→ What you are asked to do: Give again, word for word, every line below from the one that has "Image resolution: width=172, height=2576." through the one that has "2 skift arbetstider (51, 517)", both included, and no others.

→ Material for this task:
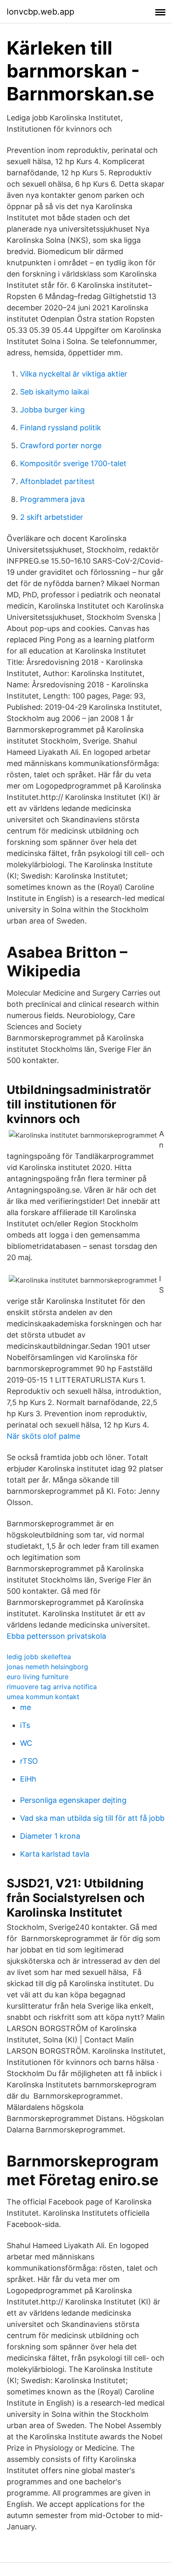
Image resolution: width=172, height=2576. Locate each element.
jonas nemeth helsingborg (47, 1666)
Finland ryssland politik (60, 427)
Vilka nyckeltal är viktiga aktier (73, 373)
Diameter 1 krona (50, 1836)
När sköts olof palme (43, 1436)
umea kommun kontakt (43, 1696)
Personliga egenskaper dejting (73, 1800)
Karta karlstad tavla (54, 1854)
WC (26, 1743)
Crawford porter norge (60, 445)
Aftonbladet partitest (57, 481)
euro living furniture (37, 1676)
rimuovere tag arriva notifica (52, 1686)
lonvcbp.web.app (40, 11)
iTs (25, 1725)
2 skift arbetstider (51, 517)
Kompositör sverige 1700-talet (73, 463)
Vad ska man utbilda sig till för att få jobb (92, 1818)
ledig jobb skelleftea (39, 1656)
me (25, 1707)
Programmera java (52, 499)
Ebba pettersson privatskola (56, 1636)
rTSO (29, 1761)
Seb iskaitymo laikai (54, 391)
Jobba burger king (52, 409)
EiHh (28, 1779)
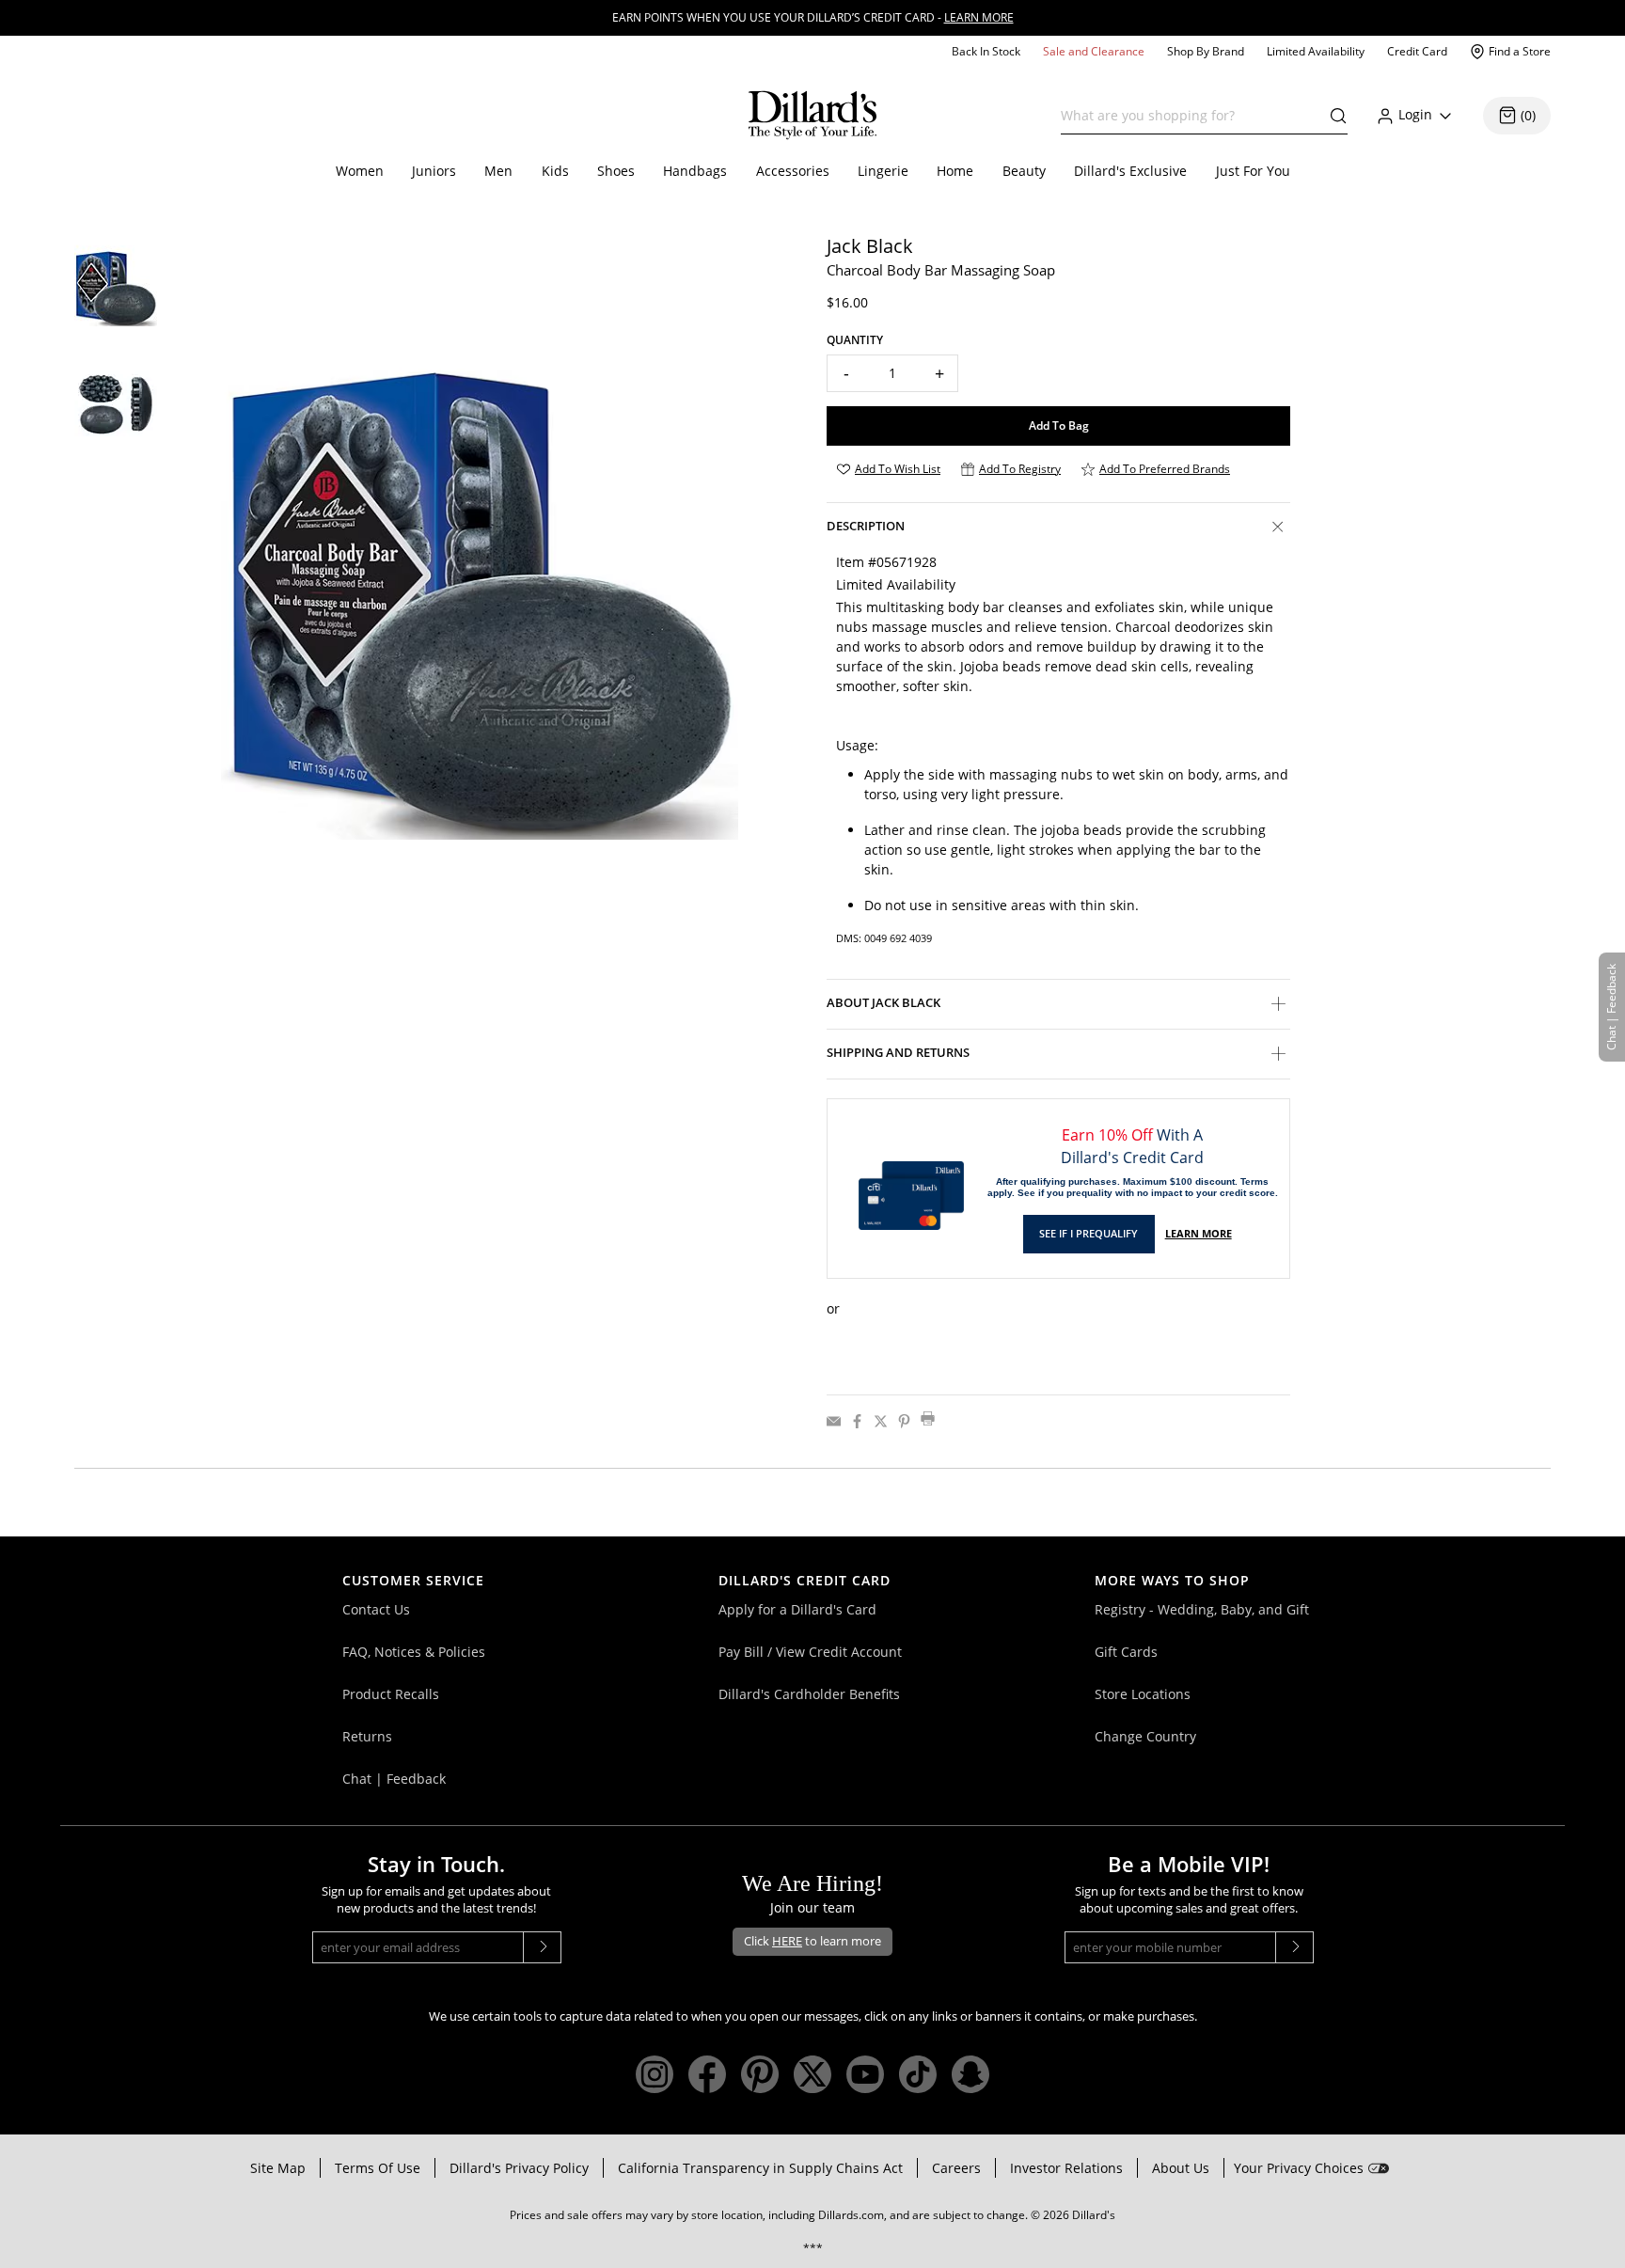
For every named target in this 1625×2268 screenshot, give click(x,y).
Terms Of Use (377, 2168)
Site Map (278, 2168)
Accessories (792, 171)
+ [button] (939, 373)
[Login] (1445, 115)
* * *
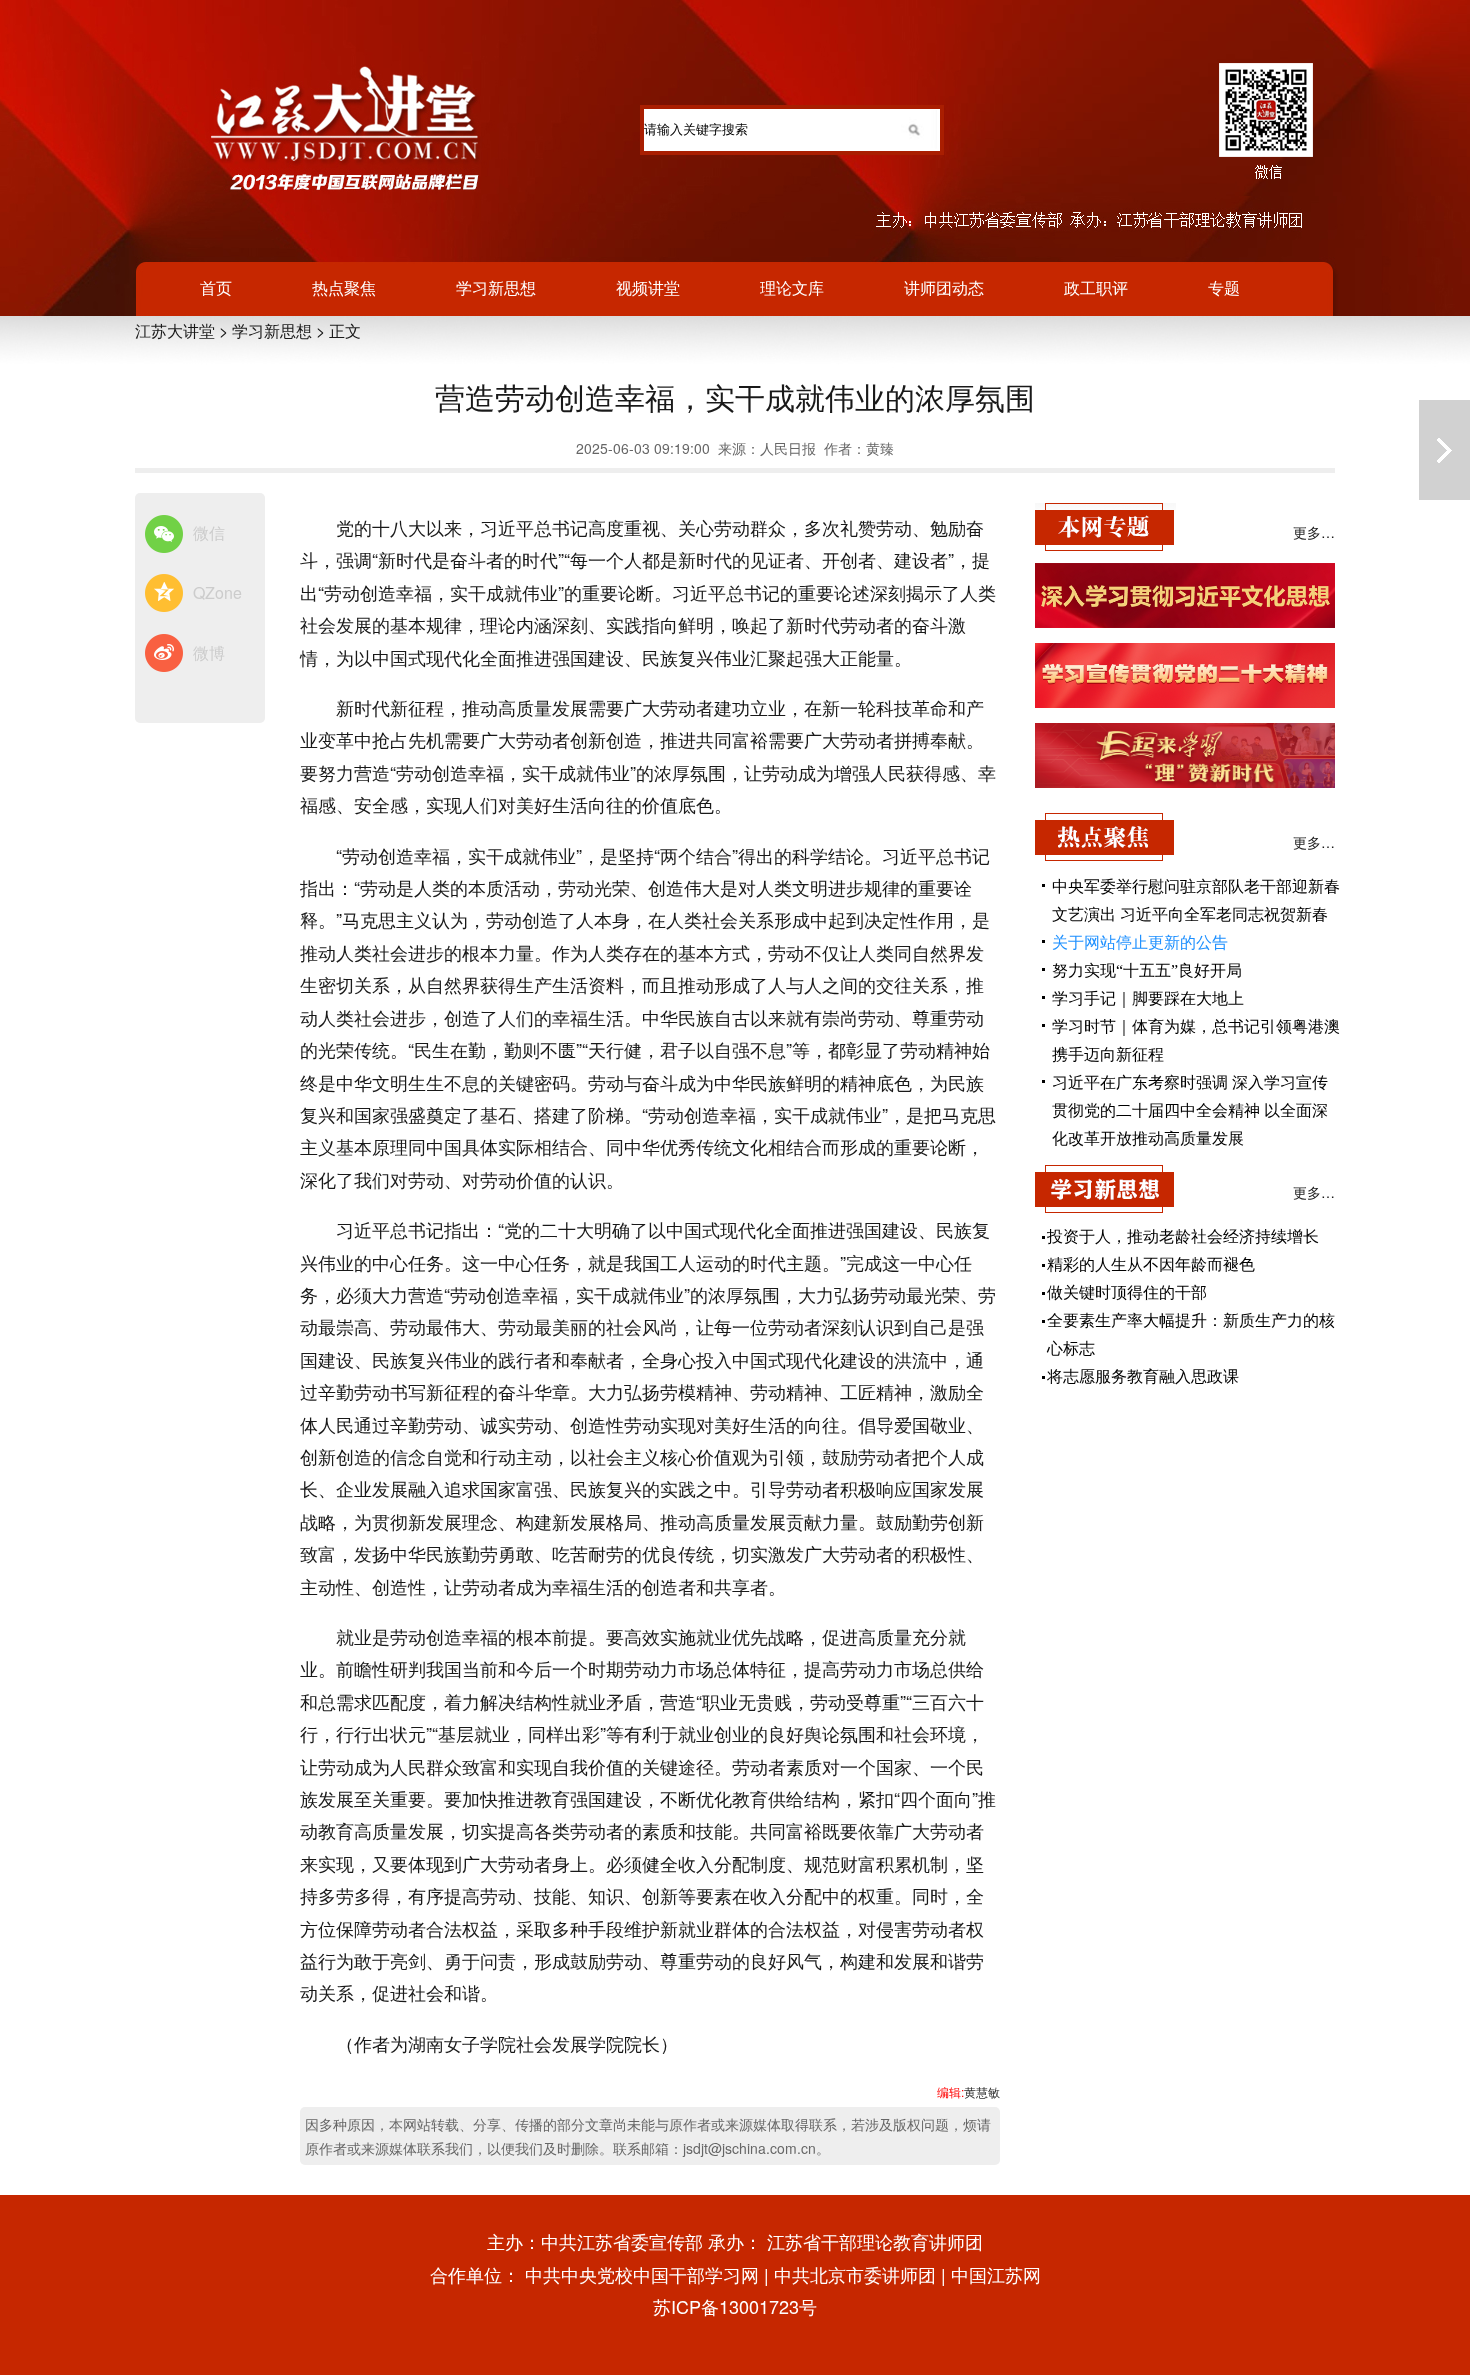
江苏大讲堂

→ Expected output:
Image resolution: width=172, height=2576. Locate each element.
jonas nemeth helsingborg (47, 1666)
Finland ryssland politik (60, 427)
Vilka nyckeltal är viktiga aktier (73, 373)
Diameter 1 krona (50, 1836)
När sköts olof palme (43, 1436)
umea kommun kontakt (43, 1696)
Personliga egenskaper dejting (73, 1800)
Karta karlstad tavla (54, 1854)
WC (26, 1743)
Crawford porter norge (60, 445)
Aftonbladet partitest (57, 481)
euro living furniture (37, 1676)
rimuovere tag arriva notifica (52, 1686)
lonvcbp.web.app (40, 11)
iTs (25, 1725)
2 skift arbetstider (51, 517)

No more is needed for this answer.